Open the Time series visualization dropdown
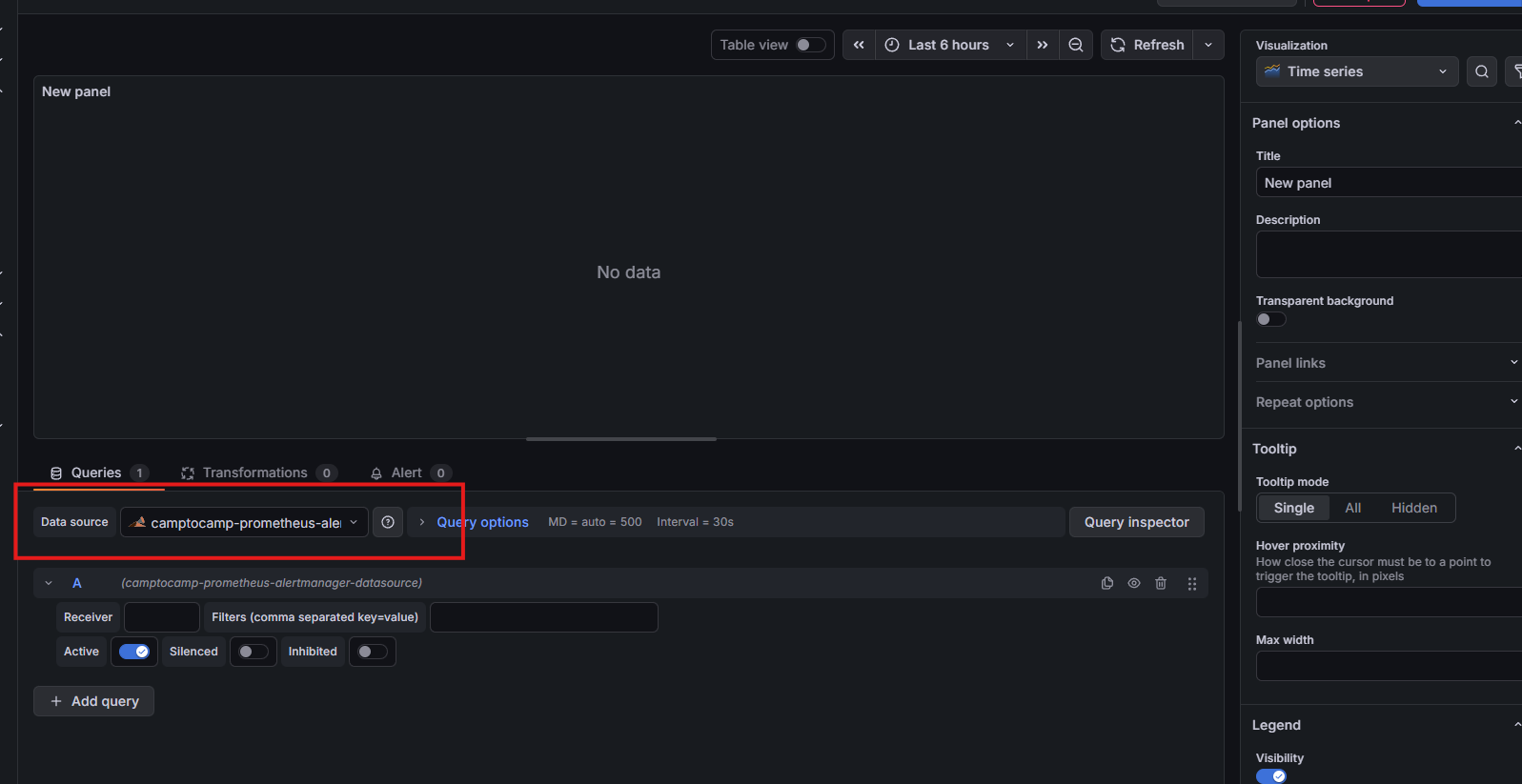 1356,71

☆ ☆ ☆ ☆

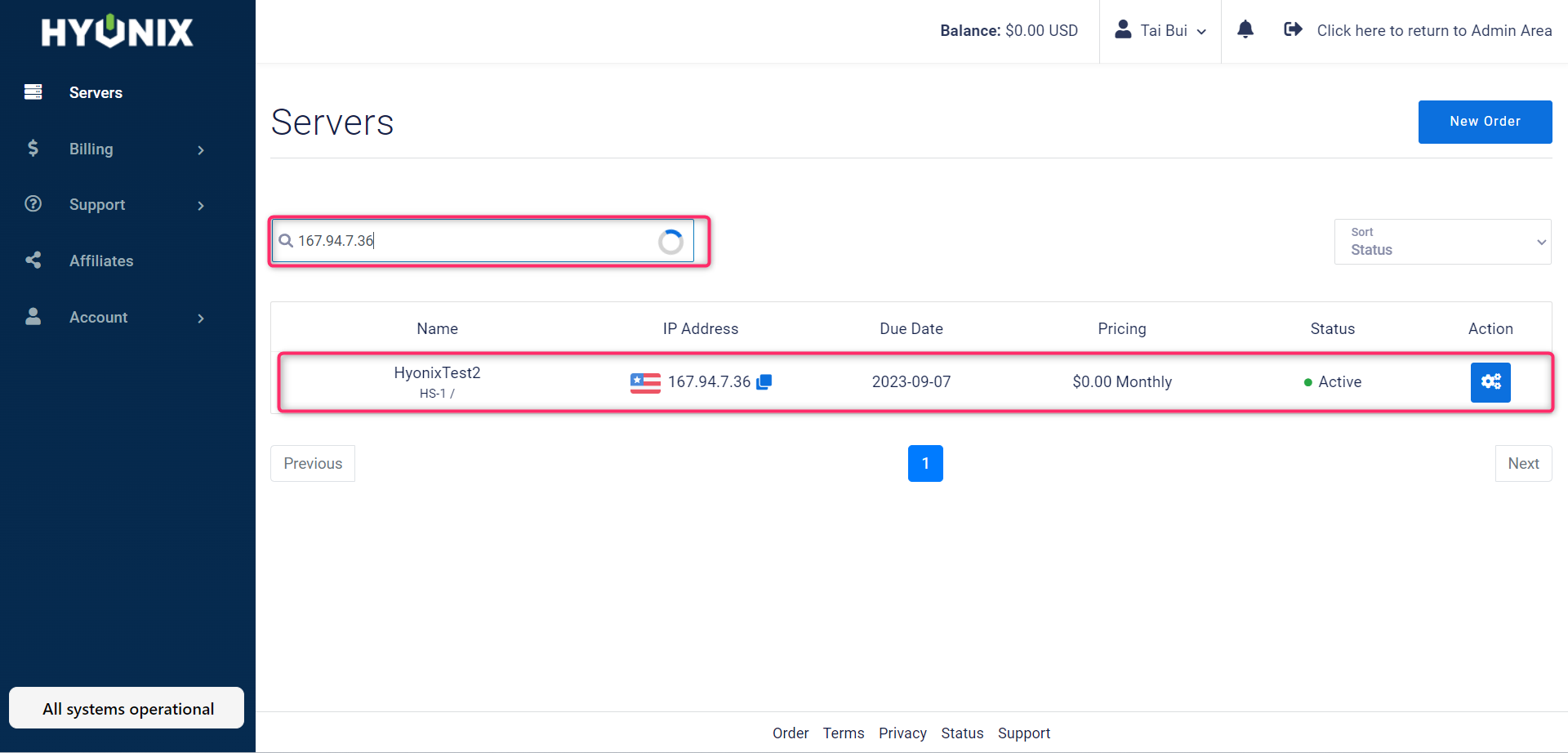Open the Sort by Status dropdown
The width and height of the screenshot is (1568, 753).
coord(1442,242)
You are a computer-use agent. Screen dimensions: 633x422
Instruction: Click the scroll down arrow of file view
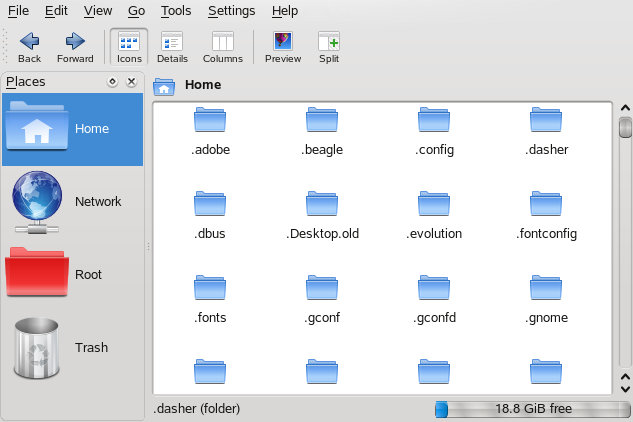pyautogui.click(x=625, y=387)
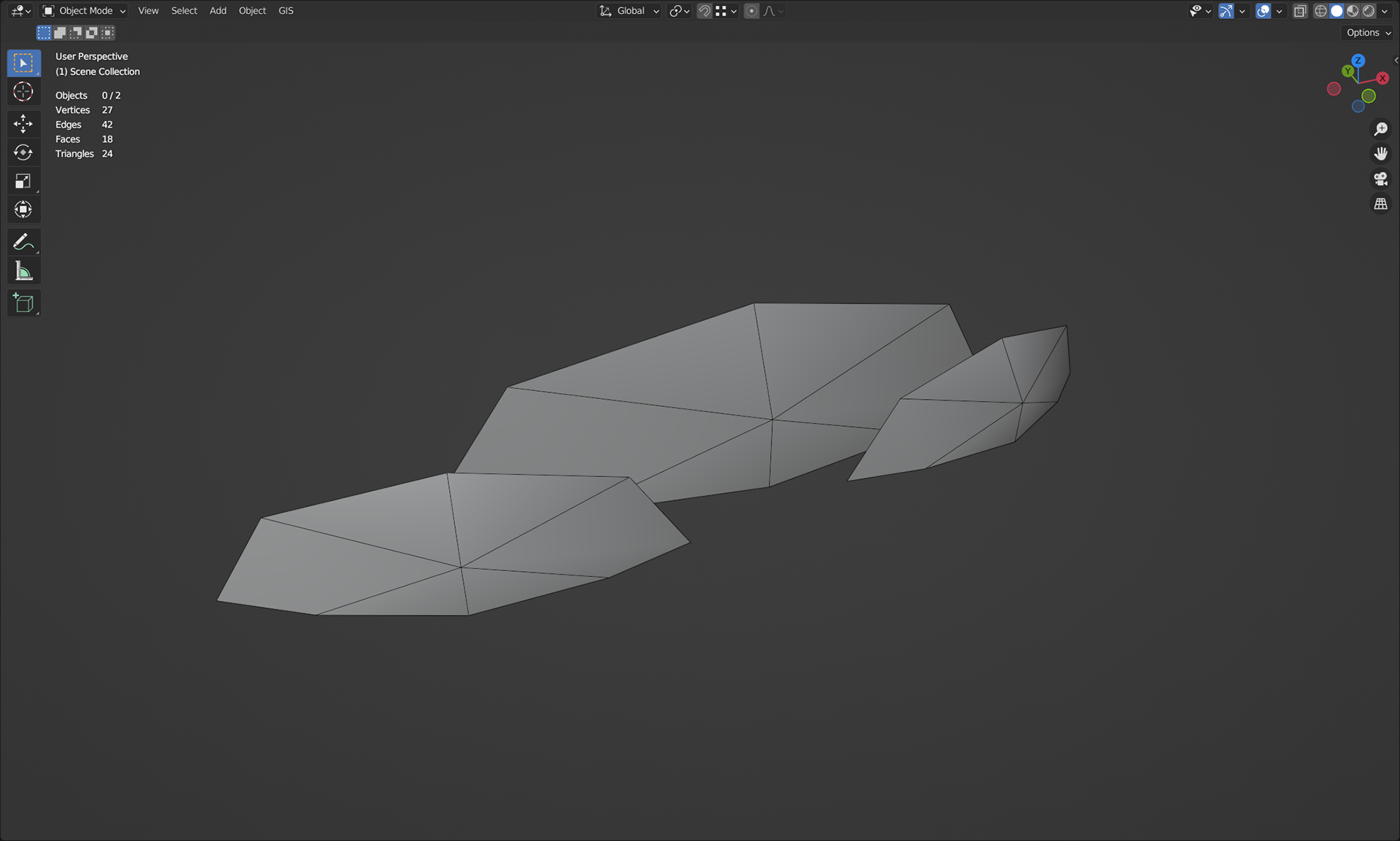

☆ ☆ ☆ ☆

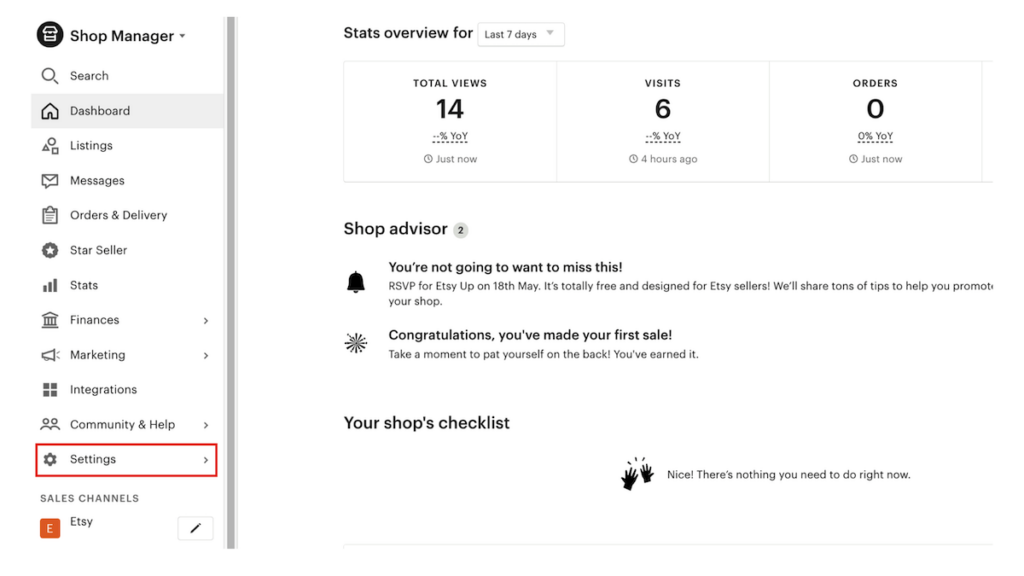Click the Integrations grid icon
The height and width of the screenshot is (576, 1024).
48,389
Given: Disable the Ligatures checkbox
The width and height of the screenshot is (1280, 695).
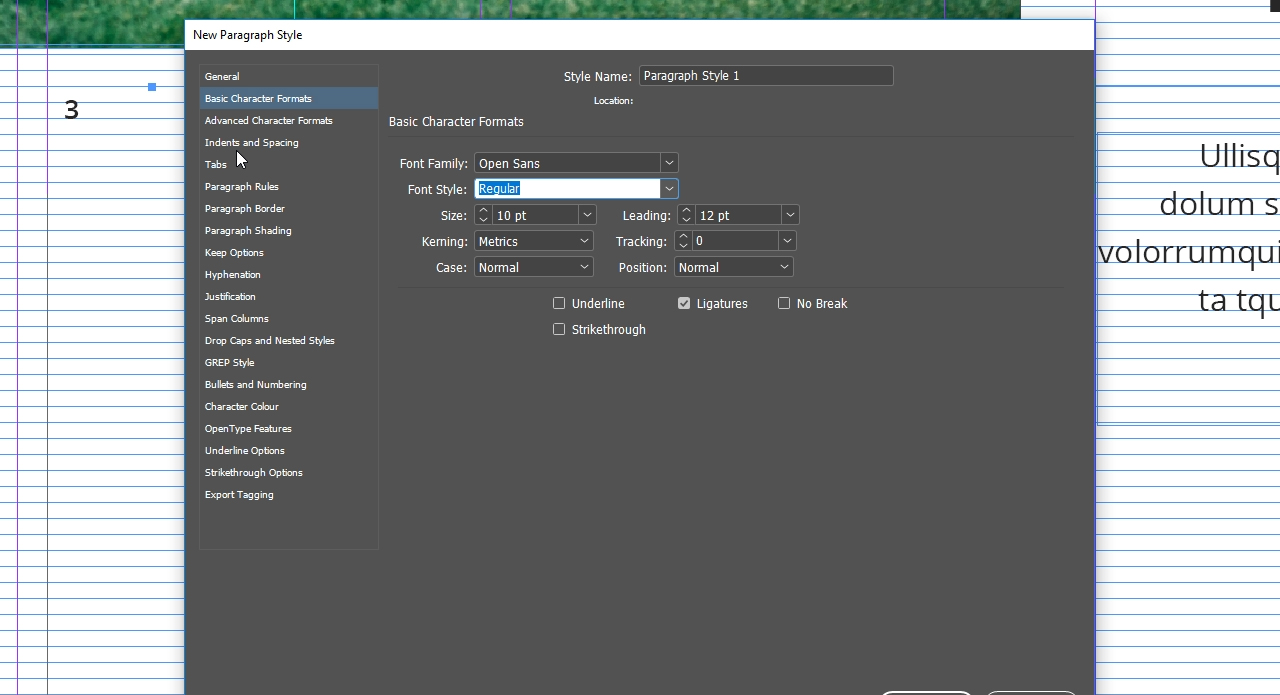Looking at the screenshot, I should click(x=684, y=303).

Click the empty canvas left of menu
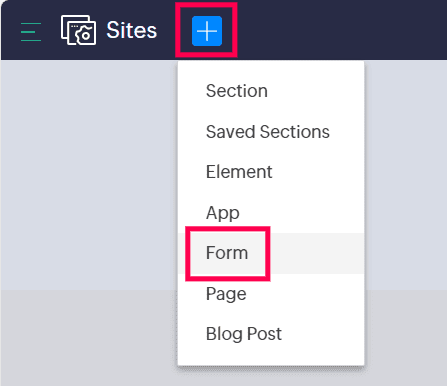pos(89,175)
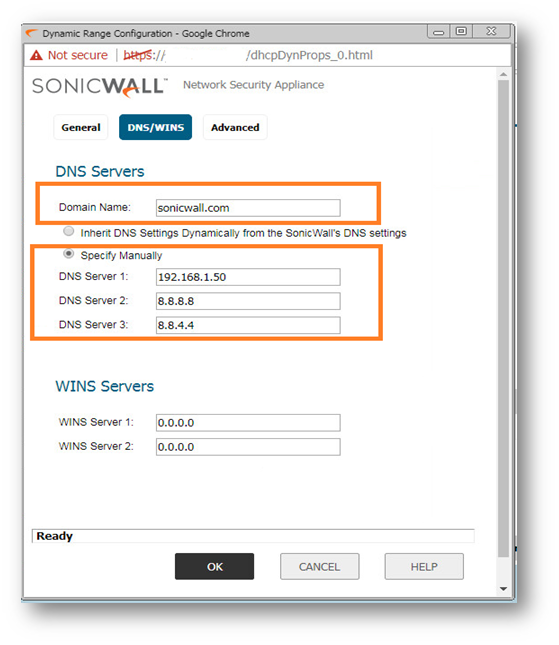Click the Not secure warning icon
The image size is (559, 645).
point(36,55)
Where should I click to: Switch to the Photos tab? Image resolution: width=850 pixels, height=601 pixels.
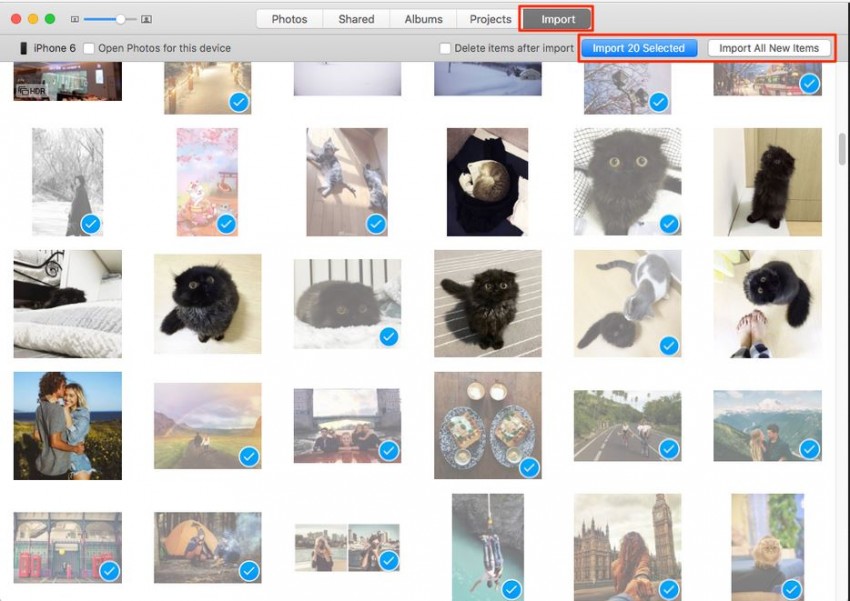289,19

☆ ☆ ☆ ☆

*Aim*:
Write out the items exactly, starting with the line that contains "Open the Sort by Status dropdown" and going on through the line that contains "pyautogui.click(x=625, y=387)", with both of those lines included. Omit the pictures from your copy.

*Completed exercise*:
Open the Sort by Status dropdown
The width and height of the screenshot is (1568, 753).
coord(1442,242)
You are a computer-use agent. Screen dimensions: 633x422
Instruction: Click the scroll down arrow of file view
pyautogui.click(x=625, y=387)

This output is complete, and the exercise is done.